Guerreros indígenas, desnudos o vestidos con piel de jaguar o de coyote, se enfrentan mientras otros luchan contra centauros en medio de un escenario de animales fantásticos e inmensas guirlandas vegetales que enredan a los indígenas heridos y agonizantes209.

Donde: «Caballos marinos, canes alados, pájaros con plumaje vegetal montados por putti pueblan las alturas»210. Muy pronto, especímenes americanos, como los reptiles, acabarían en los bestiarios fantásticos del Renacimiento, en un movimiento de alimentación mutua de tradiciones.

En el arte escultórico religioso, sobresalieron los grutescos, que estimularon la libertad creativa partiendo de Italia hacia toda Europa, cobrando fuerza en Castilla y poblando México con centauros que calzaban sandalias indígenas, hipogrifos211, monstruos fitomórficos, hombres desnudos con pieles de jaguar, coyote o plumas de águila, caballeros-tigre, etc.

◆ MATERIAL RECOPILADO
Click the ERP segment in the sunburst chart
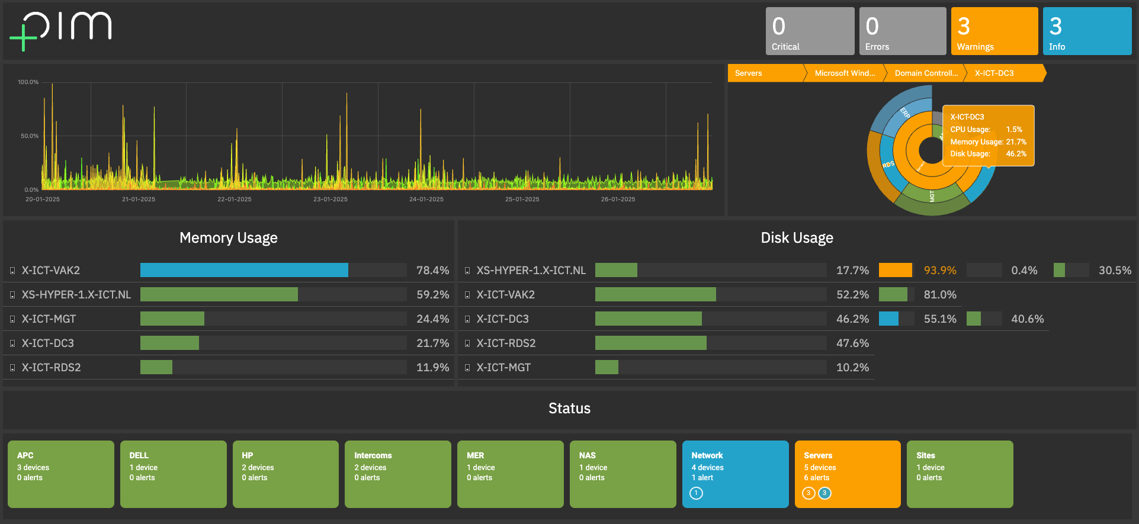1139x524 pixels. tap(904, 114)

◆ INSTRUCCIONES DE TAREA
Traduce al inglés, por favor, esta oración del fragmento sobre el arte renacentista: «Muy pronto, especímenes americanos, como los reptiles, acabarían en los bestiarios fantásticos del Renacimiento, en un movimiento de alimentación mutua de tradiciones.»

◆ RESULTADO
Very soon, American specimens, such as reptiles, would end up in the fantastic bestiaries of the Renaissance, in a movement of mutual nourishment between traditions.